→ **WHAT TO DO**: Among the lines below, take the one holding "Transportation (276, 1160)", the one holding "Discover More Insights (499, 592)", and all lines between them. Set them down exactly.

→ **INPUT DATA**:
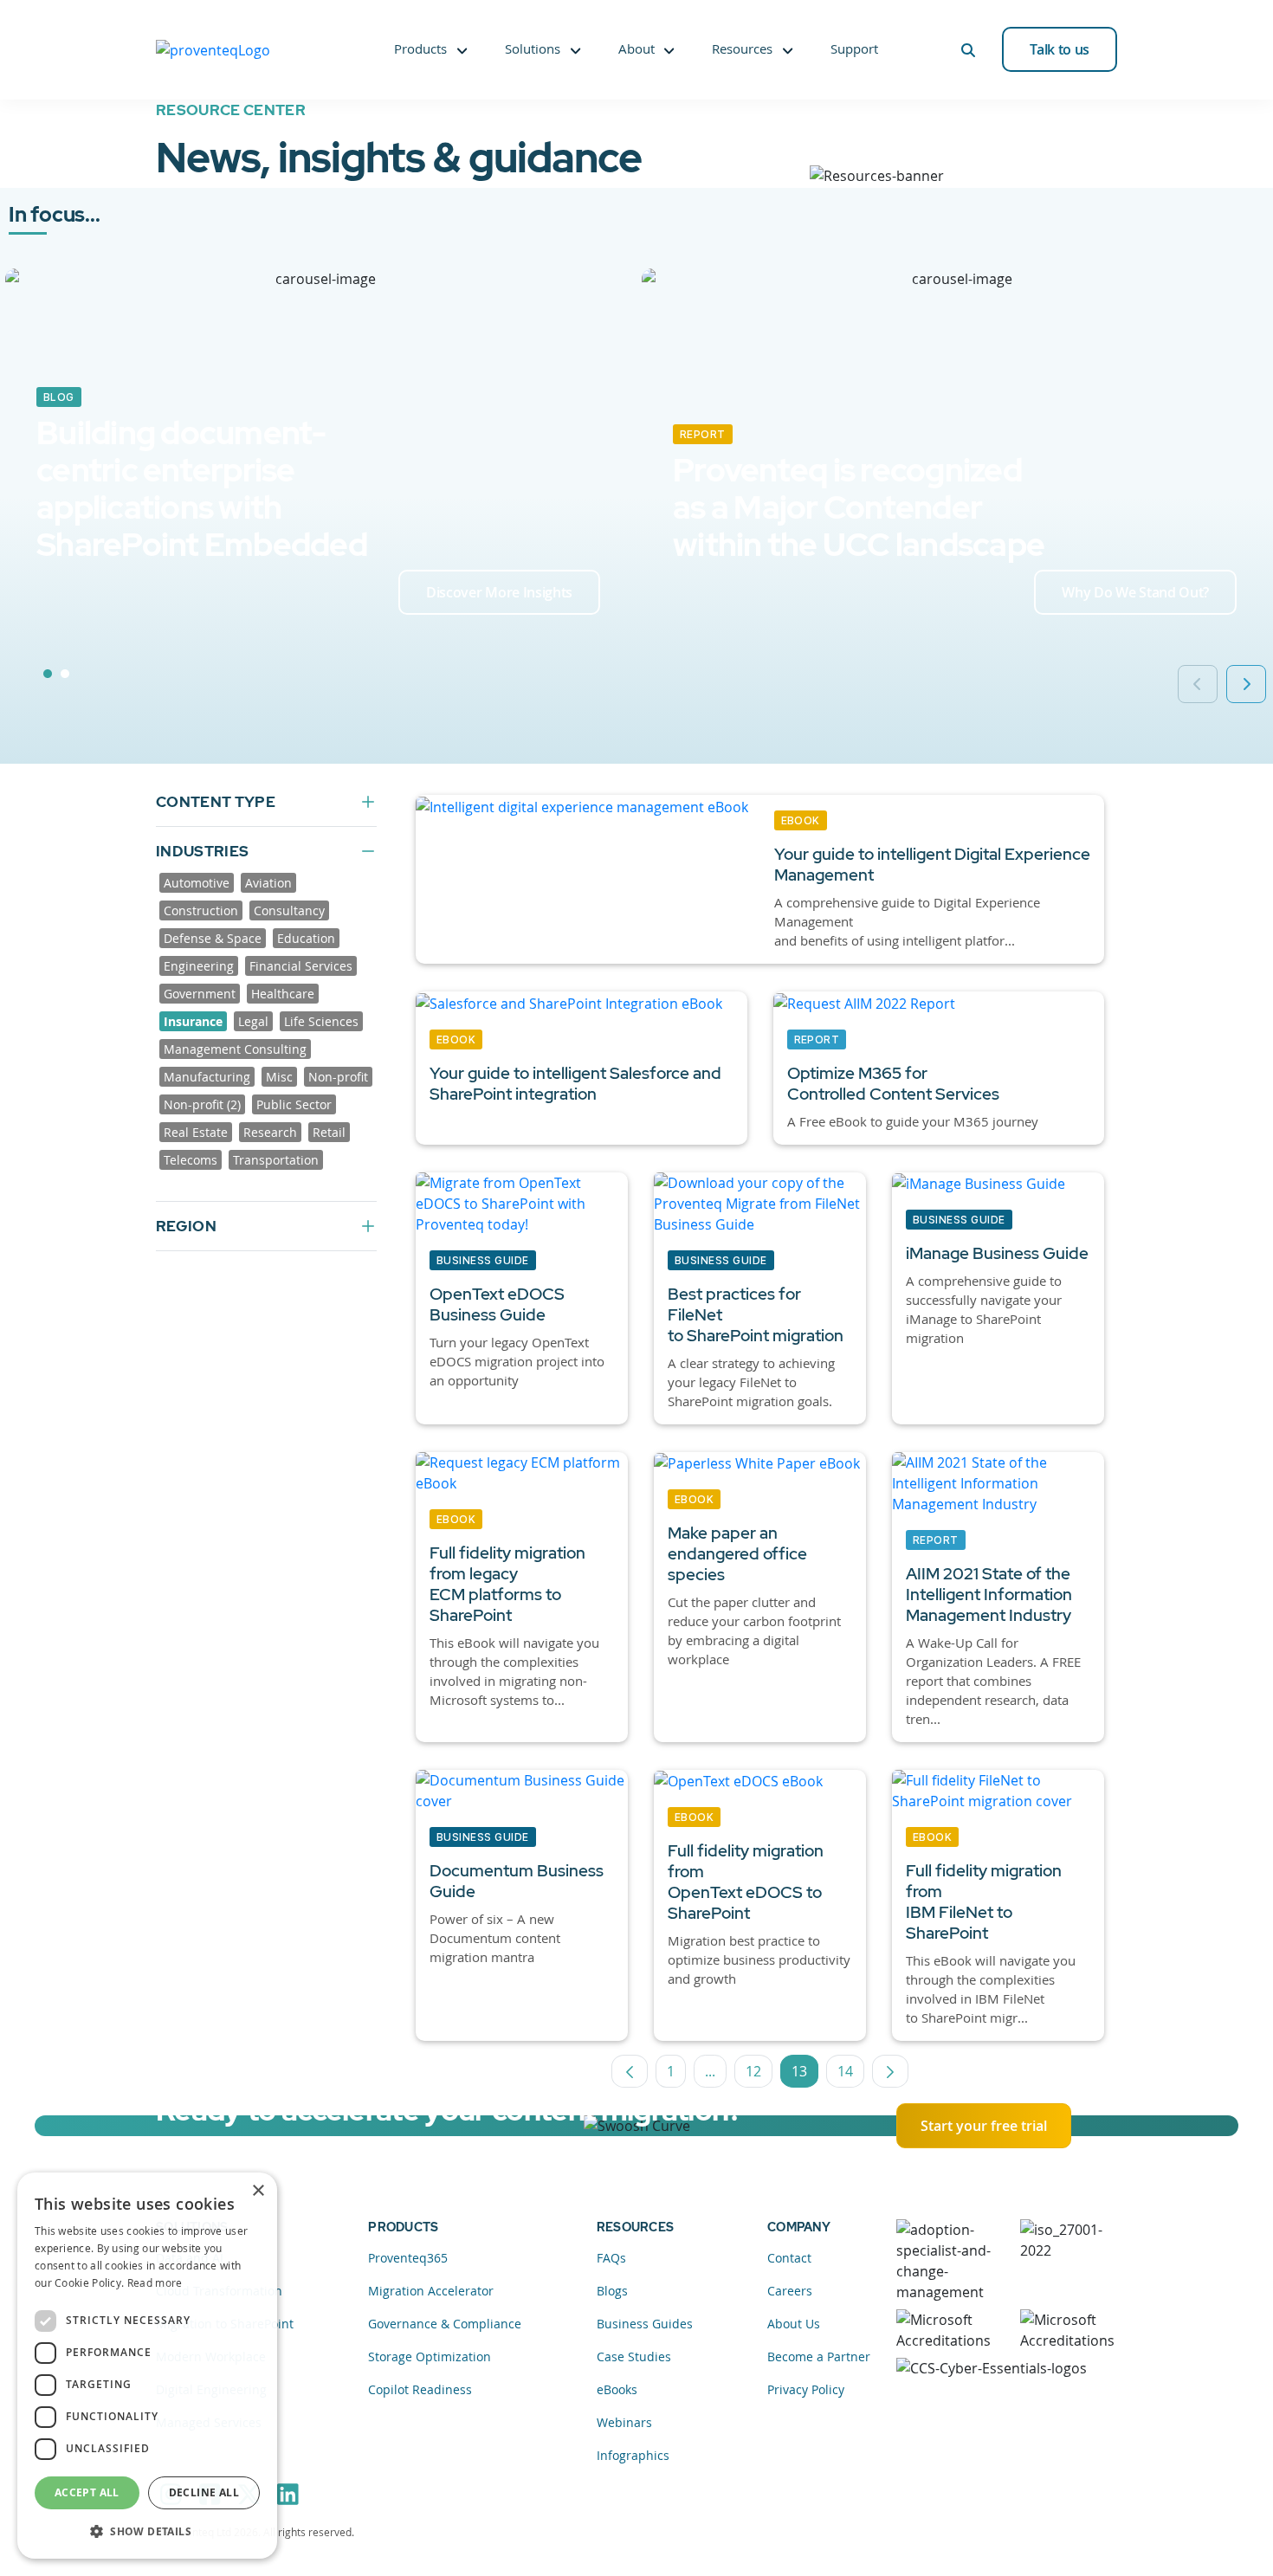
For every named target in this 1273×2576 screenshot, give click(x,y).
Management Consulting (235, 1049)
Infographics (633, 2455)
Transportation (276, 1160)
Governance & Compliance (444, 2323)
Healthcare (282, 993)
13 (805, 2075)
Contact (789, 2258)
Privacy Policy (805, 2389)
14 (850, 2075)
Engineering (199, 966)
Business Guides (645, 2323)
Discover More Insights (499, 592)
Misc (279, 1076)
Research (270, 1132)
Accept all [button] (87, 2492)
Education (306, 938)
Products (420, 48)
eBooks (617, 2389)
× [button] (257, 2191)
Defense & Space (213, 938)
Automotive (196, 883)
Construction (201, 910)
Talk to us (1059, 49)
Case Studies (634, 2356)
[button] (147, 2531)
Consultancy (289, 910)
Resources (742, 48)
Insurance (193, 1021)
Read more (155, 2282)
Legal (253, 1021)
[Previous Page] (629, 2071)
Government (200, 993)
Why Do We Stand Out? (1135, 592)
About (636, 48)
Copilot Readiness (420, 2389)
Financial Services (300, 966)
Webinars (624, 2422)
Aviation (268, 883)
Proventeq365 (408, 2258)
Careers (789, 2290)
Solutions (532, 48)
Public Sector (294, 1104)
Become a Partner (818, 2356)
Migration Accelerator (431, 2290)
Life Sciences (321, 1021)
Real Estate (196, 1132)
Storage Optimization (429, 2356)
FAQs (611, 2258)
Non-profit (338, 1076)
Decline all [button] (204, 2492)
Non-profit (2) (202, 1104)
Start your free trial (984, 2125)
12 (759, 2075)
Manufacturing (207, 1076)
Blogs (612, 2290)
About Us (793, 2323)
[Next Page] (890, 2071)
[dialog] (147, 2365)
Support (854, 48)
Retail (329, 1132)
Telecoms (190, 1160)
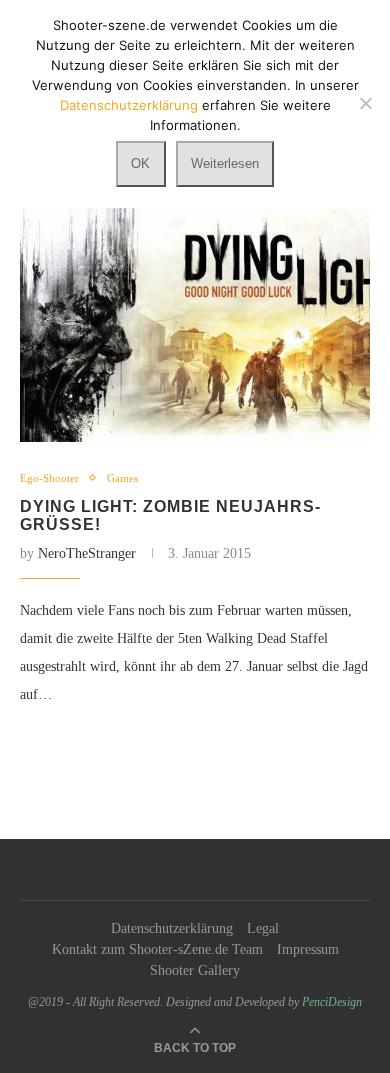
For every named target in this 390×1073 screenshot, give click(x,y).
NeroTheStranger (87, 553)
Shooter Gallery (195, 970)
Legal (263, 928)
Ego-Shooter (49, 478)
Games (122, 478)
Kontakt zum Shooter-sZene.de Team (157, 949)
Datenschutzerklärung (172, 928)
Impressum (308, 949)
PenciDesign (332, 1002)
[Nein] (365, 103)
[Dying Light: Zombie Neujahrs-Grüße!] (195, 324)
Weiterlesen (225, 163)
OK (140, 163)
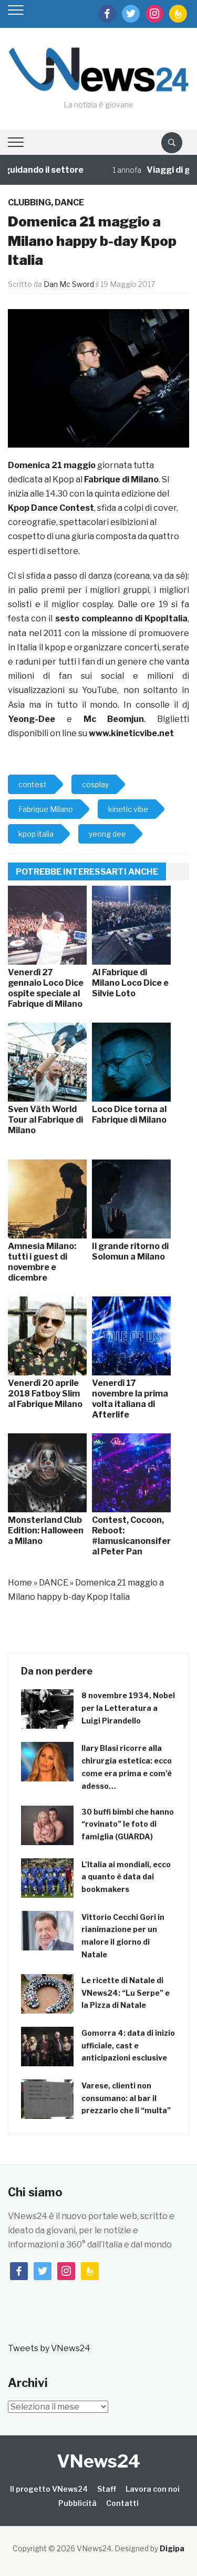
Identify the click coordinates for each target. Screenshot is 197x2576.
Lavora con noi (153, 2488)
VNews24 (98, 2461)
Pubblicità (77, 2503)
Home (20, 1583)
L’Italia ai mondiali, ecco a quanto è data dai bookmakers (126, 1877)
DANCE (69, 202)
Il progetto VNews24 (49, 2488)
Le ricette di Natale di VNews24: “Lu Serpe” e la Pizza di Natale (125, 1993)
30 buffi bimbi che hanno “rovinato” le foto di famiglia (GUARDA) (127, 1824)
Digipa (172, 2548)
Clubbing (29, 202)
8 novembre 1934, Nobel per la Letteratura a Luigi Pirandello (128, 1708)
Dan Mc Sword (69, 284)
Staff (106, 2488)
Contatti (122, 2503)
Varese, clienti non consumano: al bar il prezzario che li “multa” (126, 2098)
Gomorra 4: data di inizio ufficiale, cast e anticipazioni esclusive (128, 2045)
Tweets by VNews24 (49, 2348)
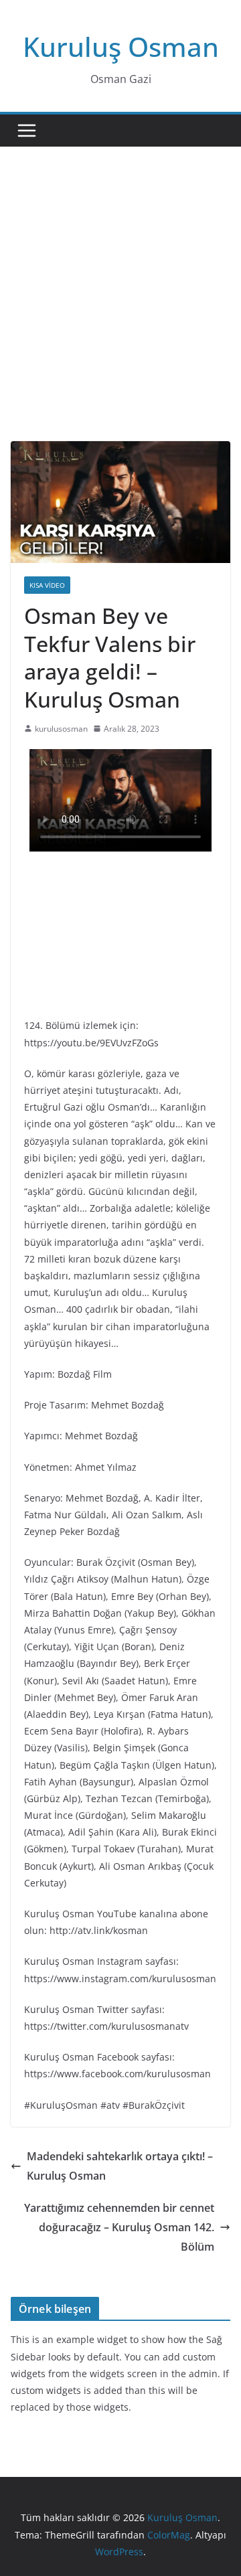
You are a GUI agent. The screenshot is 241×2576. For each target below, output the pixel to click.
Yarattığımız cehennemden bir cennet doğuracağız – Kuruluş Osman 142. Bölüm (119, 2227)
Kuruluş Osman (121, 46)
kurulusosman (61, 728)
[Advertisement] (120, 313)
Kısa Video (47, 585)
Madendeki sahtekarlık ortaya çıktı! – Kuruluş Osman (120, 2166)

→ **SOLUTION BELOW**:
Transportation (276, 1160)
Governance & Compliance (444, 2323)
Healthcare (282, 993)
13 (805, 2075)
Contact (789, 2258)
Privacy Policy (805, 2389)
14 (850, 2075)
Engineering (199, 966)
Business Guides (645, 2323)
Discover More Insights (499, 592)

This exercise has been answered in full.